22.7.2 Function Keys

Most keyboards also have function keys—keys that have names or symbols that are not characters. Function keys are represented in Emacs Lisp as symbols; the symbol’s name is the function key’s label, in lower case. For example, pressing a key labeled F1 generates an input event represented by the symbol f1.

The event type of a function key event is the event symbol itself. See Classifying Events.

Here are a few special cases in the symbol-naming convention for function keys:

backspace, tab, newline, return, delete

These keys correspond to common ASCII control characters that have special keys on most keyboards.

In ASCII, C-i and TAB are the same character. If the terminal can distinguish between them, Emacs conveys the distinction to Lisp programs by representing the former as the integer 9, and the latter as the symbol tab.

Most of the time, it’s not useful to distinguish the two.

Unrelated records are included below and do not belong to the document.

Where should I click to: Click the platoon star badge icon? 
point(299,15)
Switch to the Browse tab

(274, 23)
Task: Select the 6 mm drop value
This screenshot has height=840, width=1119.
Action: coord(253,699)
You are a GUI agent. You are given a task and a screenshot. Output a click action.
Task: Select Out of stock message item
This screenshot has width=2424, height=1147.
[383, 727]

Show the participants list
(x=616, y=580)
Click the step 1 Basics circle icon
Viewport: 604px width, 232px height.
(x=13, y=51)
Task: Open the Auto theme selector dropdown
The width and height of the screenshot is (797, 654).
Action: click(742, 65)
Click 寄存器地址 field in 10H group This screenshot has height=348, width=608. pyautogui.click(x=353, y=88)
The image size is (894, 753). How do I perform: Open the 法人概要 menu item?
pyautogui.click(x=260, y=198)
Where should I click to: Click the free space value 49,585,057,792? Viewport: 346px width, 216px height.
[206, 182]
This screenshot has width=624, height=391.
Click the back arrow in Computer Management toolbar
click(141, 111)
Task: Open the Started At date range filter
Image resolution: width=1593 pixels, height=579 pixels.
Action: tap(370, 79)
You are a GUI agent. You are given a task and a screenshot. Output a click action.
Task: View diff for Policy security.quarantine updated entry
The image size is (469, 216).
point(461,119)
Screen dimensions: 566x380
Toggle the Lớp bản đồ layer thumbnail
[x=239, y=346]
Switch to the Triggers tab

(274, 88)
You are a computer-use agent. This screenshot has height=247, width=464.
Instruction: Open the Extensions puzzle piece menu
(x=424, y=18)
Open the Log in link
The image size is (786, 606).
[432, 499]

So normally local-function-key-map (see Keymaps for Translating Sequences of Events) is set up to map tab into 9. Thus, a key binding for character code 9 (the character C-i) also applies to tab. Likewise for the other symbols in this group. The function read-char likewise converts these events into characters.

In ASCII, BS is really C-h. But backspace converts into the character code 127 (DEL), not into code 8 (BS). This is what most users prefer.

left, up, right, down

Cursor arrow keys

kp-add, kp-decimal, kp-divide, …

Keypad keys (to the right of the regular keyboard).

kp-0, kp-1, …

Keypad keys with digits.

kp-f1, kp-f2, kp-f3, kp-f4

Keypad PF keys.

kp-home, kp-left, kp-up, kp-right, kp-down

Keypad arrow keys. Emacs normally translates these into the corresponding non-keypad keys home, left, …

kp-prior, kp-next, kp-end, kp-begin, kp-insert, kp-delete

Additional keypad duplicates of keys ordinarily found elsewhere. Emacs normally translates these into the like-named non-keypad keys.

You can use the modifier keys ALT, CTRL, HYPER, META, SHIFT, and SUPER with function keys. The way to represent them is with prefixes in the symbol name:

A-

The alt modifier.

C-

The control modifier.

H-

The hyper modifier.

M-

The meta modifier.

S-

The shift modifier.

s-

The super modifier.

Thus, the symbol for the key F3 with META held down is M-f3. When you use more than one prefix, we recommend you write them in alphabetical order; but the order does not matter in arguments to the key-binding lookup and modification functions.